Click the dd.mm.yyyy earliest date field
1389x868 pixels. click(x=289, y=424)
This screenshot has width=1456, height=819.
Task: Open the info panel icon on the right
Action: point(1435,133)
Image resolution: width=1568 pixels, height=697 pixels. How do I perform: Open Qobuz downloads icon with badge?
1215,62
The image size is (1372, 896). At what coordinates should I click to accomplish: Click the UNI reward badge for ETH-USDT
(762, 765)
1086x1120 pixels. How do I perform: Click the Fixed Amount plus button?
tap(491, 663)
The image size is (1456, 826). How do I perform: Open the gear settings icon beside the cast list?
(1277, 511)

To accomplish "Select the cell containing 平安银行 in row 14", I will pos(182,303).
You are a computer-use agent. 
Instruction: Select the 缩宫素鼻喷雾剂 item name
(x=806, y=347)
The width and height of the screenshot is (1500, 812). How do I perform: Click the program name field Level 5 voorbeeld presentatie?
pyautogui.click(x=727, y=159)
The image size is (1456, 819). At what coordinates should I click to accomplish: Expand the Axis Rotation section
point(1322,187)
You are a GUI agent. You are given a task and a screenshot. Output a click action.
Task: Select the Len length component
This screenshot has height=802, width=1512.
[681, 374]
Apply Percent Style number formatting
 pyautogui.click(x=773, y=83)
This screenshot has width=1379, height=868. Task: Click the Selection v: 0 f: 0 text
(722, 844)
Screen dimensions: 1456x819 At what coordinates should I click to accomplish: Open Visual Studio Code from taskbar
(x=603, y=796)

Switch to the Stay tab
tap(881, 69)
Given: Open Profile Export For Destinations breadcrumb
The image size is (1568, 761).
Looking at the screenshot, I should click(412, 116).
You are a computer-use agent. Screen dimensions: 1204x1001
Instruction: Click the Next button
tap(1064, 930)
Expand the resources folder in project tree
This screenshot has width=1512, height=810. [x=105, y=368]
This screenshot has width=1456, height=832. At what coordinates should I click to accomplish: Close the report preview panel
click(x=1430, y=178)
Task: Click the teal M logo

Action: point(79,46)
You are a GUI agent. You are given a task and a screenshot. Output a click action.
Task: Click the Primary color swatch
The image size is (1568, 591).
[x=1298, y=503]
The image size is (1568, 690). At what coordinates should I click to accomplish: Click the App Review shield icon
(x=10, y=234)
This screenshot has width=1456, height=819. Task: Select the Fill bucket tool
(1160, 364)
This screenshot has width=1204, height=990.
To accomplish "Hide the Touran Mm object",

# # #

The problem: When you answer, repeat every record exactly, omitting nothing.

Output below:
Click the dd.mm.yyyy earliest date field
1389x868 pixels. click(x=289, y=424)
This screenshot has width=1456, height=819.
Task: Open the info panel icon on the right
Action: point(1435,133)
Image resolution: width=1568 pixels, height=697 pixels. How do I perform: Open Qobuz downloads icon with badge?
1215,62
The image size is (1372, 896). At what coordinates should I click to accomplish: Click the UNI reward badge for ETH-USDT
(762, 765)
1086x1120 pixels. How do I perform: Click the Fixed Amount plus button?
tap(491, 663)
The image size is (1456, 826). How do I perform: Open the gear settings icon beside the cast list?
(1277, 511)

To accomplish "Select the cell containing 平安银行 in row 14", I will pos(182,303).
You are a computer-use agent. 
Instruction: Select the 缩宫素鼻喷雾剂 item name
(x=806, y=347)
The width and height of the screenshot is (1500, 812). How do I perform: Click the program name field Level 5 voorbeeld presentatie?
pyautogui.click(x=727, y=159)
The image size is (1456, 819). At what coordinates should I click to accomplish: Expand the Axis Rotation section
point(1322,187)
You are a GUI agent. You are given a task and a screenshot. Output a click action.
Task: Select the Len length component
This screenshot has height=802, width=1512.
[681, 374]
Apply Percent Style number formatting
 pyautogui.click(x=773, y=83)
This screenshot has width=1379, height=868. Task: Click the Selection v: 0 f: 0 text
(722, 844)
Screen dimensions: 1456x819 At what coordinates should I click to accomplish: Open Visual Studio Code from taskbar
(x=603, y=796)

Switch to the Stay tab
tap(881, 69)
Given: Open Profile Export For Destinations breadcrumb
The image size is (1568, 761).
Looking at the screenshot, I should click(412, 116).
You are a computer-use agent. Screen dimensions: 1204x1001
Instruction: Click the Next button
tap(1064, 930)
Expand the resources folder in project tree
This screenshot has width=1512, height=810. [x=105, y=368]
This screenshot has width=1456, height=832. At what coordinates should I click to accomplish: Close the report preview panel
click(x=1430, y=178)
Task: Click the teal M logo

Action: point(79,46)
You are a GUI agent. You are given a task and a screenshot. Output a click action.
Task: Click the Primary color swatch
The image size is (1568, 591).
[x=1298, y=503]
The image size is (1568, 690). At what coordinates should I click to accomplish: Click the App Review shield icon
(x=10, y=234)
This screenshot has width=1456, height=819. Task: Select the Fill bucket tool
(1160, 364)
This screenshot has width=1204, height=990.
To accomplish "Hide the Touran Mm object",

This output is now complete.